What is known is that the 22-year-old student had joined an organisa­tion called the Schiller Institute and believed it was holding an anti-war conference in Wiesbaden. He called his mother, sounding hushed and panicked, and told her he was "in deep trouble," adding: "I can't do this." The phone cut out as he was explaining his whereabouts. He was found dead 40 minutes later.
 

The Schiller Institute is part of a glo­bal organisation headed by the Ameri­can Lyndon LaRouche, a convicted fundraising fraudster and conspiracy theorist who has espoused antisemitic and anti-British conspiracy theories. At the conference, Jeremiah had disclosed that he was Jewish.
 

"Suicidal people talk in a 'farewell tone,'" Mrs Duggan says adamantly. "He was asking for rescue, to be helped to stay alive." Jeremiah had also called his French girlfriend Maya in a similar state of fear.
 

Among Mrs Duggan's supporters is Katrina, a German woman whose son has been involved in the LaRouche organisation for two-and-a-half years. "They indoctrinate young people, tell them they can save the world if they

work all day long at LaRouche, selling papers and publications and studying his essays and books." Her son, now 25, abandoned his coveted university place after a month, ended his relationship with his girlfriend and now contacts his family only once a month by email.
 

"I once told him the group is an-tisemitic and he was furious," Katrina confides. "But he says things like the factories on the American-Mexican border are worse than concentration camps. I asked him to come with me to Auschwitz to see, but he refused. Perhaps Jeremiah Duggan asked criti­cal questions. Maybe they thought he was a spy."
 

As well as legal proceedings, the Duggans want to hold a conference to promote dialogue between different groups to counteract organisations such as LaRouche's. Those involved in the dialogue initiative include Reverend Christian Weber, minister for youth affairs in the Church of Germany, who works with Yad Vashem.
 

"You can have dialogue with extrem­ists," he muses, "but you must never give them a platform."
 

Hugo Duggan maintains "an open mind about what happened. All I know is he put himself in mortal danger in the last couple of days by nature of the people he was with." Mrs Duggan main­tains that he was "unlawfully killed."

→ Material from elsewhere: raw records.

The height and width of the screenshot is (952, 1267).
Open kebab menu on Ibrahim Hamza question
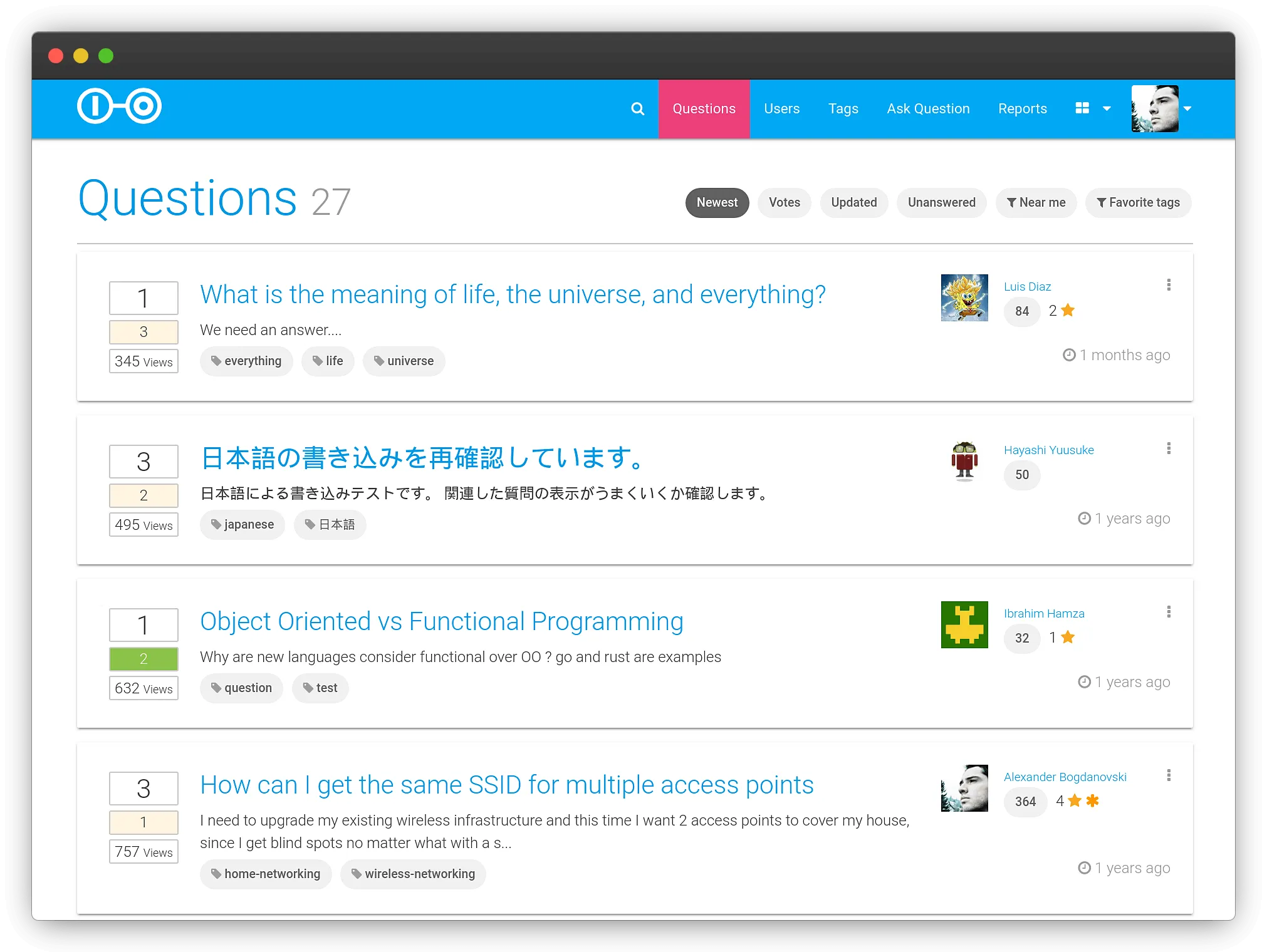point(1169,612)
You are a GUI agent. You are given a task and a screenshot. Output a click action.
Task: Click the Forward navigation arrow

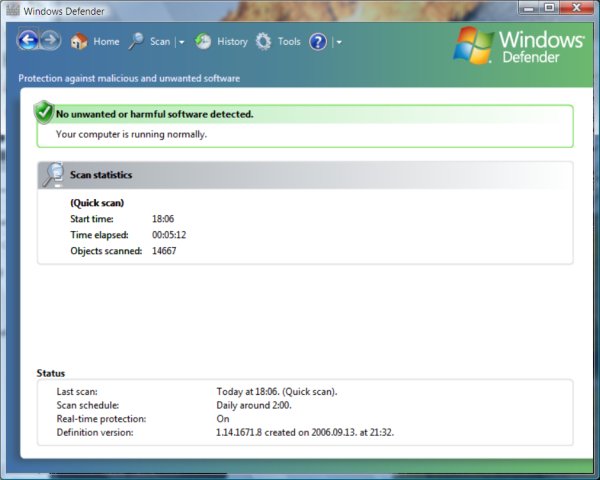point(51,41)
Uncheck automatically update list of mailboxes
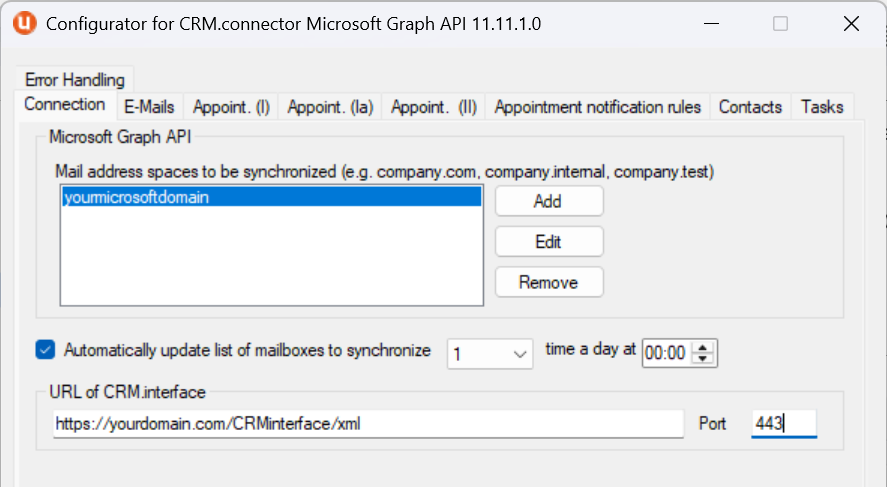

Questions the Duggans want answered

 

• Why did Jeremiah phone his mother shortly before his death, telling her he was frightened, "in deep trouble," and begging to see her?
 

• When Erica Duggan and a member of Amnesty International visited the Wiesbaden police station in December 2005, why were they told that no records of Jeremiah's case were on the computer, despite other incidents on the night of his death being recorded?
 

• Why was the investigating officer moved to another area?
 

• Why did a Schiller Institute employee allegedly have Jeremiah's bags and passport?
 

• Why did other participants in the Schiller conference claim that they were told at 10am that Jeremiah was believed to be a British Jewish spy and was now dead? The Duggans were told of his death at 4pm
• Details in photographs appear inconsistent with the officially accepted version of events. Can these be explained?